An Tagen wie diesen..

14:25 Uhr – Du und dein Mitarbeiter

Mit der Kollegin hast du dich gerade noch auf ein gemeinsames Vorgehen geeinigt, da bahnt sich neues Ungemach an. Dein Mitarbeiter, dem du das Vorgehen erläutern willst, ist nicht bei der Sache. Während du mit ihm sprichst, blickt er verloren durch den Raum, checkt sein Smartphone und zappelt auf dem Stuhl herum. Respektlos! Diesmal verschlägt es dir nicht die Sprache. Du schaltest vom scheuen Reh auf den brüllenden Gorilla um. Doch während du tobst, kommt schon Reue auf und Schuld und Scham auch noch. Warum tust du ihm das nur an? Warum konntest du dich nicht zusammenreißen und wohlwollend deine – berechtigte – Kritik äußern?
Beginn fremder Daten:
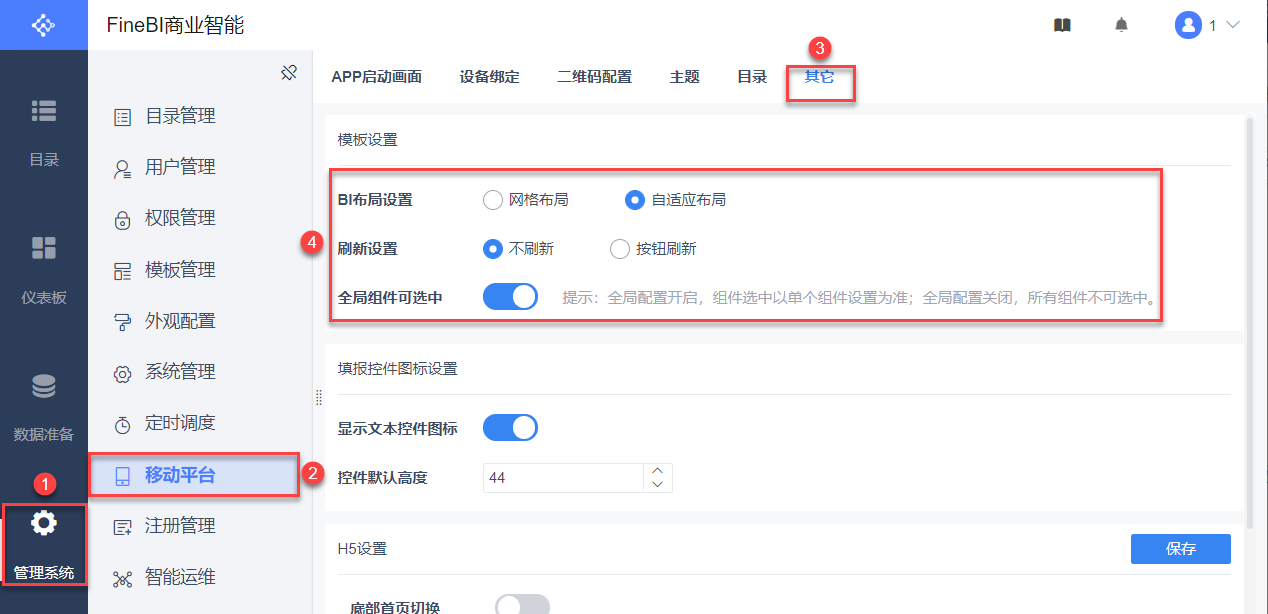Click the pin icon on sidebar panel
Image resolution: width=1268 pixels, height=614 pixels.
[x=289, y=73]
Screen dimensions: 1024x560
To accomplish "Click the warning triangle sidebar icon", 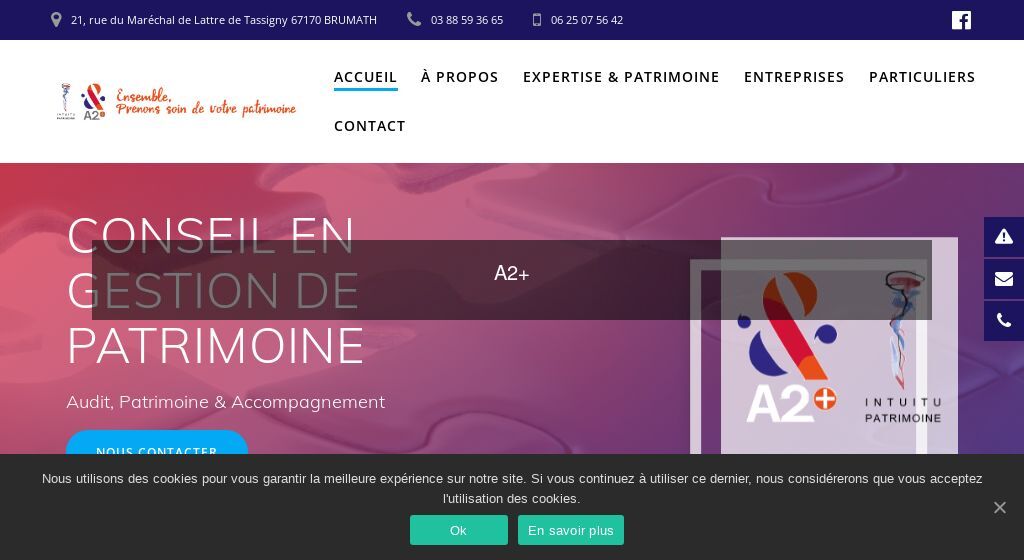I will [1004, 237].
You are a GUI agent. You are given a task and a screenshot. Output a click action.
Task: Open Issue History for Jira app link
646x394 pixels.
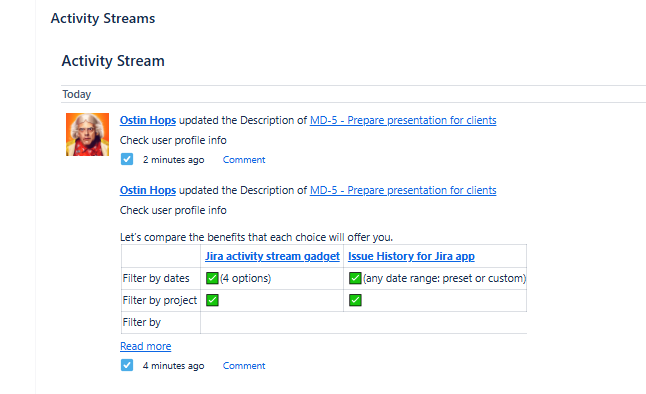tap(411, 256)
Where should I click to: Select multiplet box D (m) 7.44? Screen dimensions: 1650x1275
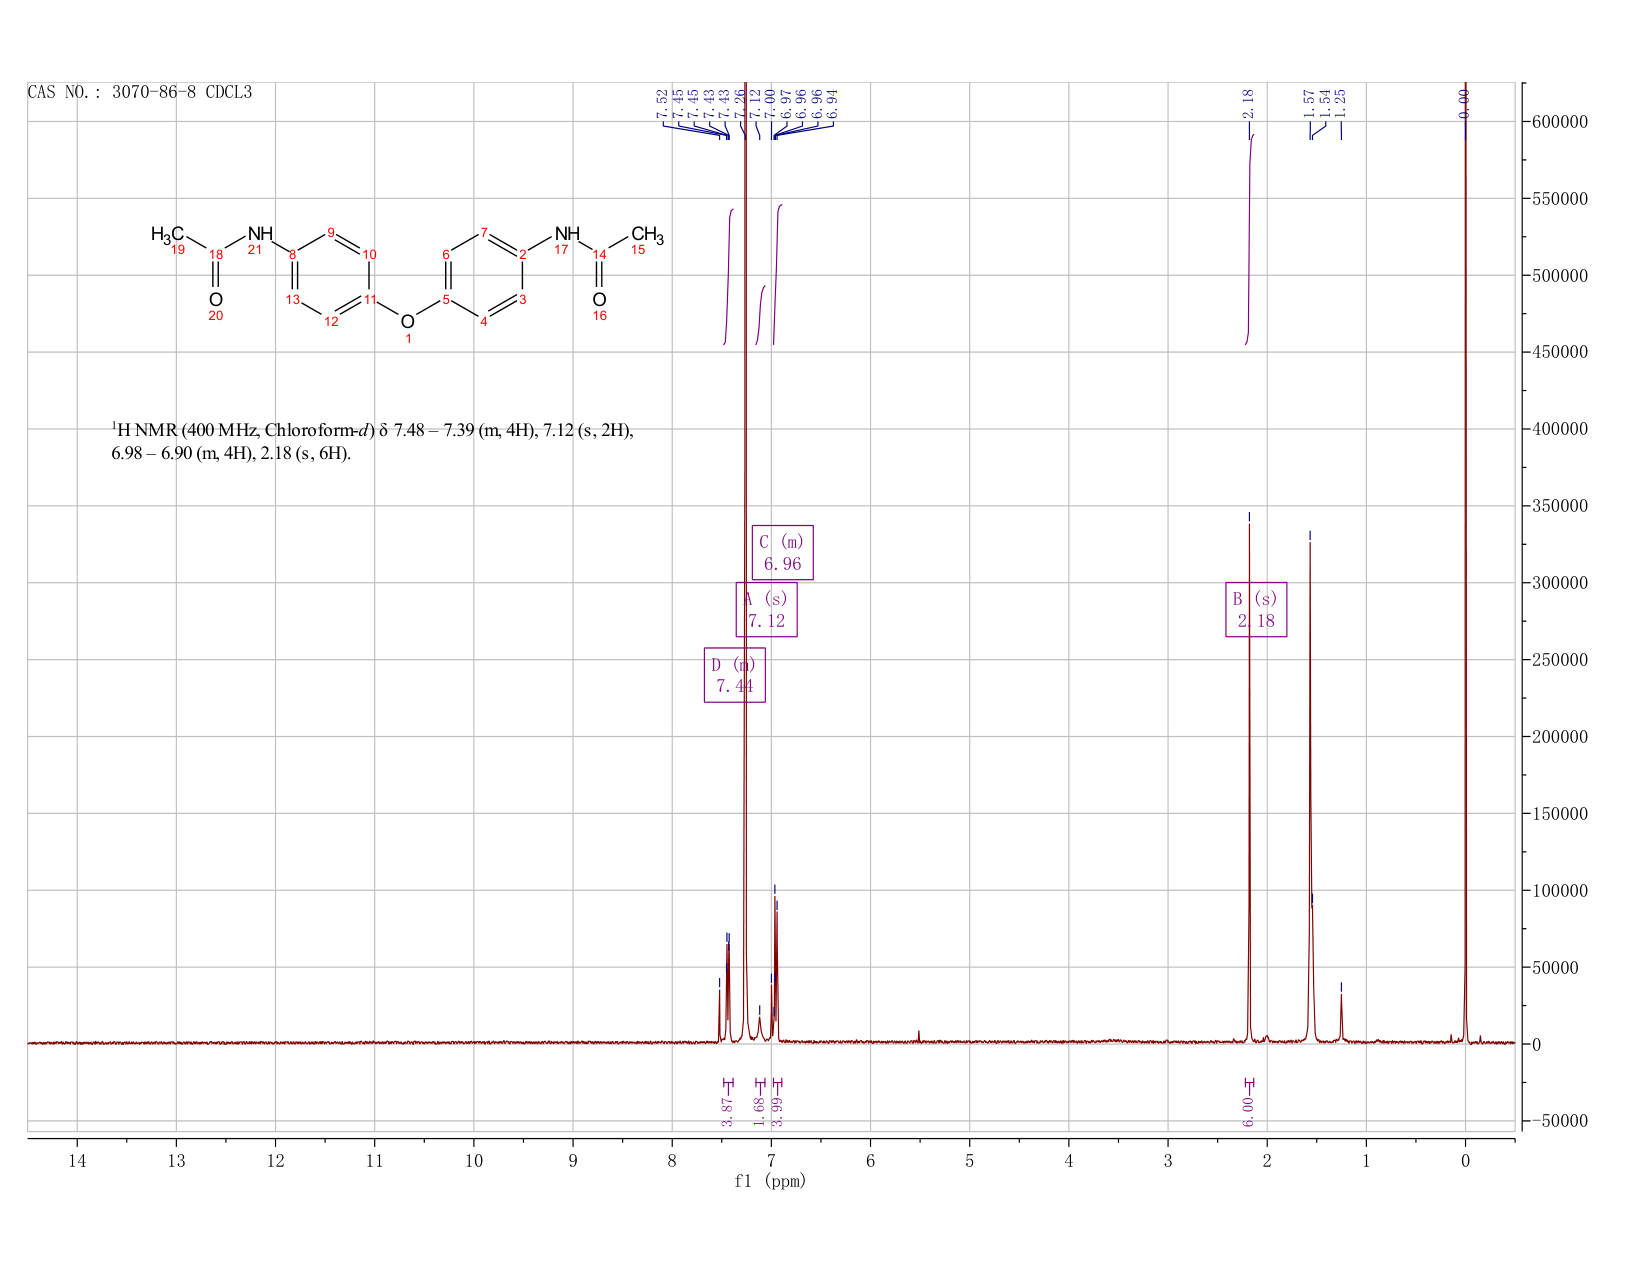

Sei kein scheues Reh, sonst züchtest du den aufbrausenden Gorilla. Wenn es dir gelingt, nie, nie, nie dich zu unterdrücken, sondern immer, immer, immer dich zu zeigen und in Erscheinung zu treten, dann bist du nie im scheuen Reh und dann sammelst du nie Kränkungsmomente, die sich an anderer Stelle entladen. Wer kennt das nicht: Tagsüber das eine oder andere einstecken und dann abends bei den Liebsten sich danebenbenehmen. Denn am Ende des Tages geht’s um die Energiebilanz und die soll ausgeglichen sein. Dieser Logik folgen viele und so folgt der Gorilla auf das Reh. Und: Warum dein Gegenüber nicht humorvoll attackieren statt gewalttätig? Was hältst du von diesem Ansatz? Während der Mitarbeiter seine eigenwilligen Verhaltensweisen zeigt, verstummst du. Du wirst ganz still und bewegst dich nicht mehr und wartest einfach, bis er es merkt und auch zur Ruhe kommt. Falls dies nicht geschieht: Hol auch dein Smartphone raus, erst nebenbei – und falls auch das nicht wirkt – übertreibe es: Schau nur noch drauf oder hebe es sogar hoch und ins Blickfeld, sodass der Augenkontakt unterbrochen ist. Nie rachesüchtig oder sarkastisch, sondern stets humorvoll-ironisch. Oder nennen wir es »liebevoll-rücksichtslos«: Liebevoll dir und ihm gegenüber, aber rücksichtslos hinsichtlich seiner möglichen emotionalen Reaktion. Die Grundhaltung lautet »tit for tat«: Solange dein Gegenüber kooperiert, kooperierst du auch. Sobald er ein sozial unerwünschtes Verhalten zeigt, spürt er dein Veto. Nie autoritär, aber stets konsequent. Die meisten Menschen lassen sich von einer solch radikalen Entschlossenheit schnell beeinflussen und kehren zu einem fairen Miteinander zurück.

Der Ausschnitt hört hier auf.